* Document passage

┄┄┄┄┄┄

Project

General

Profile

Bug #3294

transaction: refactor callref allocation

Added by fixeria over 1 year ago. Updated 2 months ago.

Status:
Stalled
Priority:
High
Assignee:
Category:
-
Target version:
-
Start date:
05/26/2018
Due date:
% Done:

0%

Resolution:

Description

Each transaction has a field called 'callref', that should contain an unique identifier. This identifier is being assigned either by OsmoMSC itself, either by an external application (e.g. LCR), and is used to distinguish between multiple allocated transactions.

In case of a new callref generation on the MSC side, there are the following sources for that:

$ git grep "static uint32_t new_callref" 

src/libmsc/gsm_04_08.c:static uint32_t new_callref = 0x80000001;
src/libmsc/gsm_04_11.c:static uint32_t new_callref = 0x40000001;
src/libmsc/mncc_builtin.c:static uint32_t new_callref = 0x00000001;

So, we have a few ranges for different types of communication:

- from 0x00000001 to 0x40000000 - Call Control, internal MNCC;
- from 0x40000001 to 0x80000000 - SMS messages;
- from 0x80000001 to 0xffffffff - Call Control, external MNCC;

And this is how a new 'callref' value is generated:

new_callref++

I see the following problems:

1) Imagine that we have a network, which is running for some long time. What if the amount of calls ever made would reach 0x40000000? The next values will be 0x40000001, 0x40000002, 0x40000003, etc. At some point, this may result into collisions, e.g. two transactions with same 'callref' value.

Possible solution: instead of doing `new_callref++` manually, create a function (e.g. trans_gen_ref), which would prevent overlaps between ranges, and flush the source to initial value.

2) The trans_alloc(), which is used to allocate a new transactions, doesn't check if passed 'callref' value is not used. In other words, it is possible to allocate a few transactions with not unique 'callref'. In this case the trans_find_by_callref() would work incorrectly.

Possible solution: before allocation, check if given 'callref' is already used.

3) The 'callref' as a field name itself looks/sounds like something call related, while this feature will be also used as soon as we implement SMS and SS/USSD over GSUP. It would be better to rename it to something more generic, e.g. just 'ref'.

4) Both sides, i.e. MSC and an external application, are involved in 'callref' generation. There is no master-slave relation... This may result in a situation, when an external application asks to allocate a new transaction with 'callref', which is already used.

Possible solution: inspire by GSM TS 04.07, section 11.2.3 "Transaction identifier" and introduce the direction bit. Probably, this can be a bit simplified, e.g. '0' means allocated by the MSC itself, '1' - by an external application.


Related issues

Related to OsmoNITB - Feature #1667: Handle callref betterNew03/22/2016

Related to OsmoMSC - Feature #2487: MSC side of LCLS (local call local switching) as per the 3GPP specsStalled09/03/2017

History

#1 Updated by laforge over 1 year ago

  • Assignee set to stsp

#2 Updated by fixeria over 1 year ago

  • Category set to SS/USSD
  • Status changed from New to Stalled
  • Priority changed from Normal to High

#3 Updated by fixeria over 1 year ago

  • Category deleted (SS/USSD)

┄┄┄┄┄┄

* Data items
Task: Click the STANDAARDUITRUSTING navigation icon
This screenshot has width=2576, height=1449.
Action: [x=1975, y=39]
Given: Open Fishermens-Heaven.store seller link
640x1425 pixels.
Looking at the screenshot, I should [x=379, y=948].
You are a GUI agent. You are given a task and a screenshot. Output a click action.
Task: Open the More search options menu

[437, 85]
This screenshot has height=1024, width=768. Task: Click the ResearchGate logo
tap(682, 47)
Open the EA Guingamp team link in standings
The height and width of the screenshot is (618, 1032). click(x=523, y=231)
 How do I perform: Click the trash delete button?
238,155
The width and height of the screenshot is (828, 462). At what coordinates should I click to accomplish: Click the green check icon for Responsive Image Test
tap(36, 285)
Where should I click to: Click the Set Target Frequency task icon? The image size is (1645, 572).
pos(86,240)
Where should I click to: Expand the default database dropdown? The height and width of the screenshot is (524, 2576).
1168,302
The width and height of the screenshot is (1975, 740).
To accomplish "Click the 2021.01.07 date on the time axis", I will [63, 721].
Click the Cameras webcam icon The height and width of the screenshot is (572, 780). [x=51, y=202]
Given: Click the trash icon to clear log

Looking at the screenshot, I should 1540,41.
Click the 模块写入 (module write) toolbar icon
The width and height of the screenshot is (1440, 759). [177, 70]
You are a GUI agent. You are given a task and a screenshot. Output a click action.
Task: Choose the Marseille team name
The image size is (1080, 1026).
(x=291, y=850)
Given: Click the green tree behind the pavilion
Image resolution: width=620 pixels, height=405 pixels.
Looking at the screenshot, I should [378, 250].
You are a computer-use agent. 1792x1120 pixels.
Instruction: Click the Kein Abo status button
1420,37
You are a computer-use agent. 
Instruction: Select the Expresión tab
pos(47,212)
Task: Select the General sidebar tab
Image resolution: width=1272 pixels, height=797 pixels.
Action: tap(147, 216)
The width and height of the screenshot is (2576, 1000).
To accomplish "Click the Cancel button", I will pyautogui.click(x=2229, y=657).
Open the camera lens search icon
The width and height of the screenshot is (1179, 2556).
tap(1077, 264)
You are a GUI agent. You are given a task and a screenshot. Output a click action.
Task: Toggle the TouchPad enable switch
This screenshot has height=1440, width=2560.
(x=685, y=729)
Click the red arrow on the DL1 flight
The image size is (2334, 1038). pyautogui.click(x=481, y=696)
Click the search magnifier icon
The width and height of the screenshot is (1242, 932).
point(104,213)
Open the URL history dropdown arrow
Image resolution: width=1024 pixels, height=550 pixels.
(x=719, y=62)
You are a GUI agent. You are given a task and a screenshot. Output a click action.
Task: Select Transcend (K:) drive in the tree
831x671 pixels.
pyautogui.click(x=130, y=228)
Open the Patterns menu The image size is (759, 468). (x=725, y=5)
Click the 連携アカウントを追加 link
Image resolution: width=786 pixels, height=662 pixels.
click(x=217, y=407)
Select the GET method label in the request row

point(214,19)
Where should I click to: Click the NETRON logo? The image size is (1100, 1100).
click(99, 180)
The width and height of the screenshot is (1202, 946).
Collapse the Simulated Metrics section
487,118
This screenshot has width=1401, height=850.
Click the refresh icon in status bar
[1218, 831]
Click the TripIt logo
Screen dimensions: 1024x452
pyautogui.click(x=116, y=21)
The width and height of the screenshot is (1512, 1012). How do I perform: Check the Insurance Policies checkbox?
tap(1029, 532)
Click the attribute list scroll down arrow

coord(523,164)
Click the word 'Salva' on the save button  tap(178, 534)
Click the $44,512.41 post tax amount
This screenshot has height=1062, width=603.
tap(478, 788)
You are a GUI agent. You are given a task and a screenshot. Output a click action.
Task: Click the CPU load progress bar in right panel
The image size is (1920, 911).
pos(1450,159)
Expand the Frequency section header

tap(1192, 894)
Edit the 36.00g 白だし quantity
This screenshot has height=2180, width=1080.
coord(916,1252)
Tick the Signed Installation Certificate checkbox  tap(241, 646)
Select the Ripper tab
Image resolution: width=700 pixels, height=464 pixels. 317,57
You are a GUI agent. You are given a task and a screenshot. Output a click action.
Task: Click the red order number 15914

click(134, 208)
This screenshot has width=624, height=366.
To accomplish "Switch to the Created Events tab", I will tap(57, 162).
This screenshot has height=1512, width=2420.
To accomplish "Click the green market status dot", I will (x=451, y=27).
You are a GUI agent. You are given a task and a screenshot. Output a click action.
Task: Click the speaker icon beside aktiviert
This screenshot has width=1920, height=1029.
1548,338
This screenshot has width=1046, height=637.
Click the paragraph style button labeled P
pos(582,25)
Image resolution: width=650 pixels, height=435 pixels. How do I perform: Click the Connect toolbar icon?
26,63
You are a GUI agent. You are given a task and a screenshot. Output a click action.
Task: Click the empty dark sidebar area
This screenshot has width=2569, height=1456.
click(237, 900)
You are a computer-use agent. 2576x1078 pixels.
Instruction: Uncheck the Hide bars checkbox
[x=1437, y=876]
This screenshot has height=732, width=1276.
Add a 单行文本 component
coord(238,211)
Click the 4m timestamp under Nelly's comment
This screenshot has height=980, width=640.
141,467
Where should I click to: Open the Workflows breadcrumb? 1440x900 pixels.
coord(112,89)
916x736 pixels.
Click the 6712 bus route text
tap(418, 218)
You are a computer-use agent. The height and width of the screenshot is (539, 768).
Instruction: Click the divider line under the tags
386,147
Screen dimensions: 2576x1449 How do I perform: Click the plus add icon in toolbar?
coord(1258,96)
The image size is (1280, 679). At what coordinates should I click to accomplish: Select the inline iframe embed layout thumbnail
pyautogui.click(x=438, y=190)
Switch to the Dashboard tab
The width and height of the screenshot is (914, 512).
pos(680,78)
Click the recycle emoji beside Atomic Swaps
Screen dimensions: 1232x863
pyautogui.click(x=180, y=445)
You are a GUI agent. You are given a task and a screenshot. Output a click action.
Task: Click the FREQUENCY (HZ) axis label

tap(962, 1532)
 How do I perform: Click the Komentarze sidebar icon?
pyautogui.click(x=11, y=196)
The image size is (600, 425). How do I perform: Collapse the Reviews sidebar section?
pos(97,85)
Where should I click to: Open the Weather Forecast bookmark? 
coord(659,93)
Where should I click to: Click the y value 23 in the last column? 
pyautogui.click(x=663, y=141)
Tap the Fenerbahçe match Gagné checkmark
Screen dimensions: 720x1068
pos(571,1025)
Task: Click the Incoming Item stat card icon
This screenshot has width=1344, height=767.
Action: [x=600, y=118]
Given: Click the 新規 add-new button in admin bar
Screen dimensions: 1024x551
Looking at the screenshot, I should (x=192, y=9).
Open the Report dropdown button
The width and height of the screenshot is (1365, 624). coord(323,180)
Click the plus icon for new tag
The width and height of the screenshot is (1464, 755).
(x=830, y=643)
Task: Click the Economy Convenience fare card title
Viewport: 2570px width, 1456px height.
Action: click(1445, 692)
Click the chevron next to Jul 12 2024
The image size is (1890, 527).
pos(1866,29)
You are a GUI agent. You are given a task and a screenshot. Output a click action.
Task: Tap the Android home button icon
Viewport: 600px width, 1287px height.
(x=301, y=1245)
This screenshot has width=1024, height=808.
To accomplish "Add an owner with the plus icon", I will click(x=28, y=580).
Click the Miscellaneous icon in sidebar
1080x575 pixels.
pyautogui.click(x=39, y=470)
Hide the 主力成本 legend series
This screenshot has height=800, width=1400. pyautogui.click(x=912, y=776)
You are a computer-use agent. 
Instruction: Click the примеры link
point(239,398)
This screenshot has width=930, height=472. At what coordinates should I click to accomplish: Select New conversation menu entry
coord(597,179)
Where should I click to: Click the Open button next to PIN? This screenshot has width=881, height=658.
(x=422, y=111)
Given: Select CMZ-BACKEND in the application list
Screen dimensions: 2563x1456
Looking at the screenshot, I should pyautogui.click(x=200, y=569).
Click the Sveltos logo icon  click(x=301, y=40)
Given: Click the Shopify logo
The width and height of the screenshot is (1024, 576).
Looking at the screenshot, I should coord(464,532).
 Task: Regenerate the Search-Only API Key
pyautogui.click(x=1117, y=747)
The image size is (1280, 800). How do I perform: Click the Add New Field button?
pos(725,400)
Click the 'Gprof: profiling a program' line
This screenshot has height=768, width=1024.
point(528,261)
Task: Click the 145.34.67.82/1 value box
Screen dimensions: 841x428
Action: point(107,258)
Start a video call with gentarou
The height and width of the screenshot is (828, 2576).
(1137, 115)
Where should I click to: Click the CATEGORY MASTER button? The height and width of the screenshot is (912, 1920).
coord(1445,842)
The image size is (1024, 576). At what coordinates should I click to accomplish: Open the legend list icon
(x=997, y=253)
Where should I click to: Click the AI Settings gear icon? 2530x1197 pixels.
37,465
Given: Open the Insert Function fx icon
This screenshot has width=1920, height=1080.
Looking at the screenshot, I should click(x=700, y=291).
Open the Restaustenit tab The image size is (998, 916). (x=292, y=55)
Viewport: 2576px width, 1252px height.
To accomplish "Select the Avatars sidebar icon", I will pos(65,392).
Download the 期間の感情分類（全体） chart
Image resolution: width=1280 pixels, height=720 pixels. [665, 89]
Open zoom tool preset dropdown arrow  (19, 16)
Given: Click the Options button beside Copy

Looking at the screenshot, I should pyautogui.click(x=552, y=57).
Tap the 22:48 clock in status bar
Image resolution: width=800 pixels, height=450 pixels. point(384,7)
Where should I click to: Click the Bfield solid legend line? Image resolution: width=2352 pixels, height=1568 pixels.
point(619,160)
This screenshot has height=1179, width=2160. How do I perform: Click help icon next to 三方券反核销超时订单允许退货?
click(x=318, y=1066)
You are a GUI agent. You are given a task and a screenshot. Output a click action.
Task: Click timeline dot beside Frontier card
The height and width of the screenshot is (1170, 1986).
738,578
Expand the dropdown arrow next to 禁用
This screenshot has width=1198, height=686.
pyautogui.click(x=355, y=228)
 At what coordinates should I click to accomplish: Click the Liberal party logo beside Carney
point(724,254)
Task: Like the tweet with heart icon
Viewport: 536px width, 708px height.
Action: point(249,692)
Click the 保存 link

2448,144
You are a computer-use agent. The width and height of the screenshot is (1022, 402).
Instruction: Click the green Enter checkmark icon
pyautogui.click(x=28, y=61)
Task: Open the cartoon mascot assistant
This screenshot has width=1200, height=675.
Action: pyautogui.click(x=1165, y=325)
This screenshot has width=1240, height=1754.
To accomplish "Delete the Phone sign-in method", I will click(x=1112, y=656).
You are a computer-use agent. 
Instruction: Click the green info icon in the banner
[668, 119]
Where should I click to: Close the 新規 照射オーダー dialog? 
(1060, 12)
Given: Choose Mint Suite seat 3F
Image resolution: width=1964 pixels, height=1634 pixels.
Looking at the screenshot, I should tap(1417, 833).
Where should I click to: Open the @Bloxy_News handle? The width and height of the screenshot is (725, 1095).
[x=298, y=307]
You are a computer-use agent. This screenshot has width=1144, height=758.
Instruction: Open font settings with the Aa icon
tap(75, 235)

┄┄┄┄┄┄

* Do this
Reproduce word for word the part of the callref bug report running from "And this is" down to "same 'callref' value.".

* Task answer
And this is how a new 'callref' value is generated:

new_callref++

I see the following problems:

1) Imagine that we have a network, which is running for some long time. What if the amount of calls ever made would reach 0x40000000? The next values will be 0x40000001, 0x40000002, 0x40000003, etc. At some point, this may result into collisions, e.g. two transactions with same 'callref' value.